Exercise instructions: All of these records need to be duplicated exactly.

[Saved data entries]
· · · · · · ·

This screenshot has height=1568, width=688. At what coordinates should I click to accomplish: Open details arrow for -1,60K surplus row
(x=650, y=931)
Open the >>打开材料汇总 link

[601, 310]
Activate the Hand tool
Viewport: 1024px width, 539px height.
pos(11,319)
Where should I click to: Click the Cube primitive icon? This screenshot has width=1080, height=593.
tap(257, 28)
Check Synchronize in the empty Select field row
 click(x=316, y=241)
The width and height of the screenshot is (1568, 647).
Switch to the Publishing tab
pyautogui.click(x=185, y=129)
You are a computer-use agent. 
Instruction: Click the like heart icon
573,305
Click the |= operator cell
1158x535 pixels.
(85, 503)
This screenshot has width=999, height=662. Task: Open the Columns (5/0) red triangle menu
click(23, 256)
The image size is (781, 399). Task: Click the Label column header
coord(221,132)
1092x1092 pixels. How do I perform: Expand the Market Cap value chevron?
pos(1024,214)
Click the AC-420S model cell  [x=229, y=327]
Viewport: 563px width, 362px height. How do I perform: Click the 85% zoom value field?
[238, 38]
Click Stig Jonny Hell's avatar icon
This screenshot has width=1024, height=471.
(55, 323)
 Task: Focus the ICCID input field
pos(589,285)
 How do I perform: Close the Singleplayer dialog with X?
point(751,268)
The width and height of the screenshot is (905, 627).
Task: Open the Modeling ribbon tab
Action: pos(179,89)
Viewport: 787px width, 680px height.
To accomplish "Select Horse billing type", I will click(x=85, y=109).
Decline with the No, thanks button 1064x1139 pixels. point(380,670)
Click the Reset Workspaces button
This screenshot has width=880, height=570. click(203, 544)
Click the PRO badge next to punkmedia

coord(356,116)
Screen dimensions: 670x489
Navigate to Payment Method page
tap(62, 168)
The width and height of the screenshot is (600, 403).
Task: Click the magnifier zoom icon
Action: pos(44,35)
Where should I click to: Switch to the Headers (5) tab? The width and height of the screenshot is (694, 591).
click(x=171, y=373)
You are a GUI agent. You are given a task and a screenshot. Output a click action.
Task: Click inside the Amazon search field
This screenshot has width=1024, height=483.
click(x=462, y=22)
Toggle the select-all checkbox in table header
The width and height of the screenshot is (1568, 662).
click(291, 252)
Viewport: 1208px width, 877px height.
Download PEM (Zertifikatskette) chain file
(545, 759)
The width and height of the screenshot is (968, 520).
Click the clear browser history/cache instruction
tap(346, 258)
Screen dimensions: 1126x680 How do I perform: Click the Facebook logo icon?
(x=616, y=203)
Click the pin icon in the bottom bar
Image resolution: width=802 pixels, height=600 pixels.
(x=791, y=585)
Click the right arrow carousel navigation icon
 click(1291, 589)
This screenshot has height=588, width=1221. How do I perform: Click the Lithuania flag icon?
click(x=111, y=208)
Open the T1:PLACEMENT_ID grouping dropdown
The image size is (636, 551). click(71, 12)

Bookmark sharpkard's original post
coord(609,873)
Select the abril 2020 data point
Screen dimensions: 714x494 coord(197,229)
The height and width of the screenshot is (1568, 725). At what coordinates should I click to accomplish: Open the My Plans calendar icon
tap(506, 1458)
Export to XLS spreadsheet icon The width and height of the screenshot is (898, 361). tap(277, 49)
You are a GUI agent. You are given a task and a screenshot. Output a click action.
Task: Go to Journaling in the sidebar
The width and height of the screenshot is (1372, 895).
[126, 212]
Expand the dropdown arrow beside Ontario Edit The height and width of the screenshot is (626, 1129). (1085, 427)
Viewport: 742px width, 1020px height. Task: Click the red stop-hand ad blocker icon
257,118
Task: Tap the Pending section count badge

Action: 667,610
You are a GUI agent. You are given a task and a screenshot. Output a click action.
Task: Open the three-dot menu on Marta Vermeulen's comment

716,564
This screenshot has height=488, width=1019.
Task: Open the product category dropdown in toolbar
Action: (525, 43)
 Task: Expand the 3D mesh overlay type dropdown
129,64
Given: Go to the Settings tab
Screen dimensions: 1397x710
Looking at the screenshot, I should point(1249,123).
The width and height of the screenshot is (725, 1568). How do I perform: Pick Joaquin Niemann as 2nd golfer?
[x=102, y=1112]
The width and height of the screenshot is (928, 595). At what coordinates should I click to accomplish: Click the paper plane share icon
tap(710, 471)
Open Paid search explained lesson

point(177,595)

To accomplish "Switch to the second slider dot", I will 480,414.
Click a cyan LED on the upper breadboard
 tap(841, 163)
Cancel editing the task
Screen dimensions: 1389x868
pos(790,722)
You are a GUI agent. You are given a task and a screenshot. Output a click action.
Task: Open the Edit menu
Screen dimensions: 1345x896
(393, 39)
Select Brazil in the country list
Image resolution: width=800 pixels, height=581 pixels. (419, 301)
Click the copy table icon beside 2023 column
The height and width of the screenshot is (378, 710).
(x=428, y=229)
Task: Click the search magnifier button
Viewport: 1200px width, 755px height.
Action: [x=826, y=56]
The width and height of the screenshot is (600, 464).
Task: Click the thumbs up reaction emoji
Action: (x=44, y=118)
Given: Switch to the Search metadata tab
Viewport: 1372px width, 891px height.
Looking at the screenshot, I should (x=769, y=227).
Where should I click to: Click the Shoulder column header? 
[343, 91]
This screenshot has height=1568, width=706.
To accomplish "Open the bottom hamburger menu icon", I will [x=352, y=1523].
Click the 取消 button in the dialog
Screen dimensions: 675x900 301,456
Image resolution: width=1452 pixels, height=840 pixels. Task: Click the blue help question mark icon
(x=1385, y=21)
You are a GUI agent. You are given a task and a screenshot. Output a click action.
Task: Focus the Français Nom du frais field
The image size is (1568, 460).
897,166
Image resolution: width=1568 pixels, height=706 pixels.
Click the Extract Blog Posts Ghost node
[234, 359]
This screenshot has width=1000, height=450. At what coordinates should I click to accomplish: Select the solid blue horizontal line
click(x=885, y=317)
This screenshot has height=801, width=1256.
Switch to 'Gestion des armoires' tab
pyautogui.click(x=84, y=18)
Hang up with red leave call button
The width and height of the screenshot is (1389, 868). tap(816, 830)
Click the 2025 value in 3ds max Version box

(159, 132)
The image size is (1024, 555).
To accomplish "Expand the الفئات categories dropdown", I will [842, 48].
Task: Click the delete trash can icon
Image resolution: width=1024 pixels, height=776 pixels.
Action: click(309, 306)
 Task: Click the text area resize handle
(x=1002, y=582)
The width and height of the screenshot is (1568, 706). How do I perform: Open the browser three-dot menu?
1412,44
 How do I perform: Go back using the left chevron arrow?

· · · · · · ·

Answer to this task:
This screenshot has height=1568, width=688. At what coordinates should I click to accomplish: Open details arrow for -1,60K surplus row
(x=650, y=931)
Open the >>打开材料汇总 link

[601, 310]
Activate the Hand tool
Viewport: 1024px width, 539px height.
pos(11,319)
Where should I click to: Click the Cube primitive icon? This screenshot has width=1080, height=593.
tap(257, 28)
Check Synchronize in the empty Select field row
 click(x=316, y=241)
The width and height of the screenshot is (1568, 647).
Switch to the Publishing tab
pyautogui.click(x=185, y=129)
You are a computer-use agent. 
Instruction: Click the like heart icon
573,305
Click the |= operator cell
1158x535 pixels.
(85, 503)
This screenshot has width=999, height=662. Task: Open the Columns (5/0) red triangle menu
click(23, 256)
The image size is (781, 399). Task: Click the Label column header
coord(221,132)
1092x1092 pixels. How do I perform: Expand the Market Cap value chevron?
pos(1024,214)
Click the AC-420S model cell  [x=229, y=327]
Viewport: 563px width, 362px height. How do I perform: Click the 85% zoom value field?
[238, 38]
Click Stig Jonny Hell's avatar icon
This screenshot has width=1024, height=471.
(55, 323)
 Task: Focus the ICCID input field
pos(589,285)
 How do I perform: Close the Singleplayer dialog with X?
point(751,268)
The width and height of the screenshot is (905, 627).
Task: Open the Modeling ribbon tab
Action: pos(179,89)
Viewport: 787px width, 680px height.
To accomplish "Select Horse billing type", I will click(x=85, y=109).
Decline with the No, thanks button 1064x1139 pixels. point(380,670)
Click the Reset Workspaces button
This screenshot has width=880, height=570. click(203, 544)
Click the PRO badge next to punkmedia

coord(356,116)
Screen dimensions: 670x489
Navigate to Payment Method page
tap(62, 168)
The width and height of the screenshot is (600, 403).
Task: Click the magnifier zoom icon
Action: pos(44,35)
Where should I click to: Switch to the Headers (5) tab? The width and height of the screenshot is (694, 591).
click(x=171, y=373)
You are a GUI agent. You are given a task and a screenshot. Output a click action.
Task: Click inside the Amazon search field
This screenshot has width=1024, height=483.
click(x=462, y=22)
Toggle the select-all checkbox in table header
The width and height of the screenshot is (1568, 662).
click(291, 252)
Viewport: 1208px width, 877px height.
Download PEM (Zertifikatskette) chain file
(545, 759)
The width and height of the screenshot is (968, 520).
Click the clear browser history/cache instruction
tap(346, 258)
Screen dimensions: 1126x680 How do I perform: Click the Facebook logo icon?
(x=616, y=203)
Click the pin icon in the bottom bar
Image resolution: width=802 pixels, height=600 pixels.
(x=791, y=585)
Click the right arrow carousel navigation icon
 click(1291, 589)
This screenshot has height=588, width=1221. How do I perform: Click the Lithuania flag icon?
click(x=111, y=208)
Open the T1:PLACEMENT_ID grouping dropdown
The image size is (636, 551). click(71, 12)

Bookmark sharpkard's original post
coord(609,873)
Select the abril 2020 data point
Screen dimensions: 714x494 coord(197,229)
The height and width of the screenshot is (1568, 725). At what coordinates should I click to accomplish: Open the My Plans calendar icon
tap(506, 1458)
Export to XLS spreadsheet icon The width and height of the screenshot is (898, 361). tap(277, 49)
You are a GUI agent. You are given a task and a screenshot. Output a click action.
Task: Go to Journaling in the sidebar
The width and height of the screenshot is (1372, 895).
[126, 212]
Expand the dropdown arrow beside Ontario Edit The height and width of the screenshot is (626, 1129). (1085, 427)
Viewport: 742px width, 1020px height. Task: Click the red stop-hand ad blocker icon
257,118
Task: Tap the Pending section count badge

Action: 667,610
You are a GUI agent. You are given a task and a screenshot. Output a click action.
Task: Open the three-dot menu on Marta Vermeulen's comment

716,564
This screenshot has height=488, width=1019.
Task: Open the product category dropdown in toolbar
Action: (525, 43)
 Task: Expand the 3D mesh overlay type dropdown
129,64
Given: Go to the Settings tab
Screen dimensions: 1397x710
Looking at the screenshot, I should point(1249,123).
The width and height of the screenshot is (725, 1568). How do I perform: Pick Joaquin Niemann as 2nd golfer?
[x=102, y=1112]
The width and height of the screenshot is (928, 595). At what coordinates should I click to accomplish: Click the paper plane share icon
tap(710, 471)
Open Paid search explained lesson

point(177,595)

To accomplish "Switch to the second slider dot", I will 480,414.
Click a cyan LED on the upper breadboard
 tap(841, 163)
Cancel editing the task
Screen dimensions: 1389x868
pos(790,722)
You are a GUI agent. You are given a task and a screenshot. Output a click action.
Task: Open the Edit menu
Screen dimensions: 1345x896
(393, 39)
Select Brazil in the country list
Image resolution: width=800 pixels, height=581 pixels. (419, 301)
Click the copy table icon beside 2023 column
The height and width of the screenshot is (378, 710).
(x=428, y=229)
Task: Click the search magnifier button
Viewport: 1200px width, 755px height.
Action: [x=826, y=56]
The width and height of the screenshot is (600, 464).
Task: Click the thumbs up reaction emoji
Action: (x=44, y=118)
Given: Switch to the Search metadata tab
Viewport: 1372px width, 891px height.
Looking at the screenshot, I should (x=769, y=227).
Where should I click to: Click the Shoulder column header? 
[343, 91]
This screenshot has height=1568, width=706.
To accomplish "Open the bottom hamburger menu icon", I will [x=352, y=1523].
Click the 取消 button in the dialog
Screen dimensions: 675x900 301,456
Image resolution: width=1452 pixels, height=840 pixels. Task: Click the blue help question mark icon
(x=1385, y=21)
You are a GUI agent. You are given a task and a screenshot. Output a click action.
Task: Focus the Français Nom du frais field
The image size is (1568, 460).
897,166
Image resolution: width=1568 pixels, height=706 pixels.
Click the Extract Blog Posts Ghost node
[234, 359]
This screenshot has width=1000, height=450. At what coordinates should I click to accomplish: Select the solid blue horizontal line
click(x=885, y=317)
This screenshot has height=801, width=1256.
Switch to 'Gestion des armoires' tab
pyautogui.click(x=84, y=18)
Hang up with red leave call button
The width and height of the screenshot is (1389, 868). tap(816, 830)
Click the 2025 value in 3ds max Version box

(159, 132)
The image size is (1024, 555).
To accomplish "Expand the الفئات categories dropdown", I will [842, 48].
Task: Click the delete trash can icon
Image resolution: width=1024 pixels, height=776 pixels.
Action: click(309, 306)
 Task: Click the text area resize handle
(x=1002, y=582)
The width and height of the screenshot is (1568, 706). How do I perform: Open the browser three-dot menu?
1412,44
 How do I perform: Go back using the left chevron arrow?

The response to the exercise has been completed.